:: EXERCISE ::
Go through the data below and transcribe it exactly. Omit the images.
-- DATA PROVIDED follows --
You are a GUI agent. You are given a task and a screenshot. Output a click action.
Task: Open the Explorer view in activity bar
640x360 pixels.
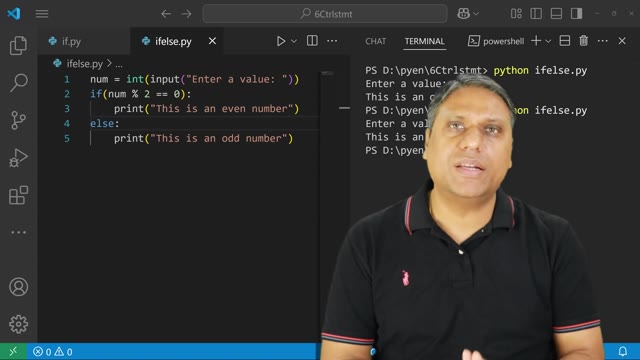tap(18, 45)
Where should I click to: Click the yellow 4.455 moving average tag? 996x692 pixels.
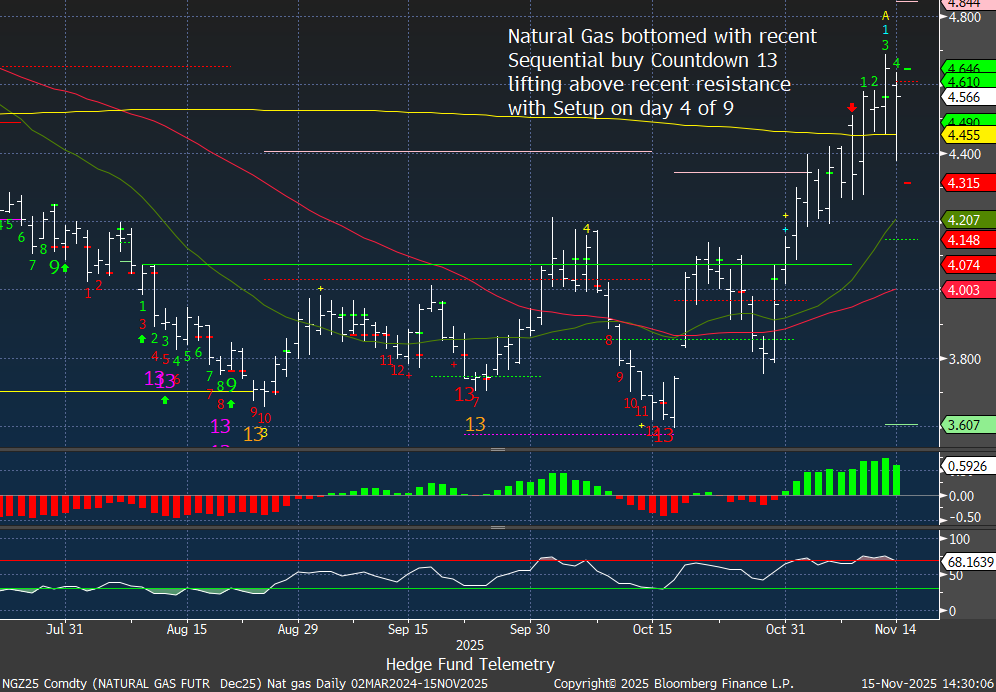click(x=965, y=135)
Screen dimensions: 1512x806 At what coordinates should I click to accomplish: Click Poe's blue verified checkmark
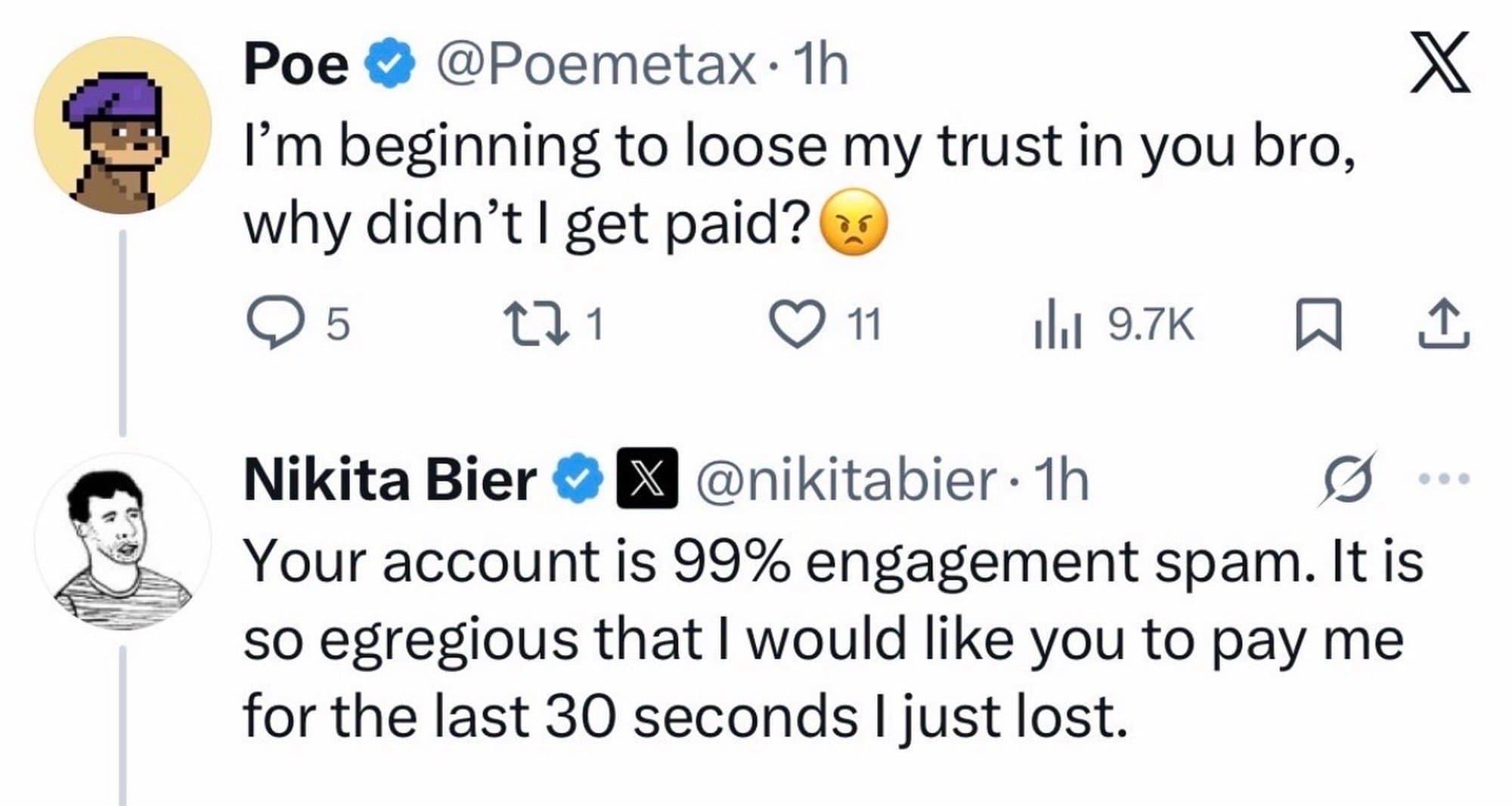pos(391,65)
-- DATA PROVIDED concluded --
:: YOUR RESPONSE ::
You are a GUI agent. You are given a task and a screenshot. Output a click action.
Task: Open the Explorer view in activity bar
640x360 pixels.
tap(18, 45)
Where should I click to: Click the yellow 4.455 moving average tag? 996x692 pixels.
click(x=965, y=135)
Screen dimensions: 1512x806 At what coordinates should I click to accomplish: Click Poe's blue verified checkmark
pos(391,65)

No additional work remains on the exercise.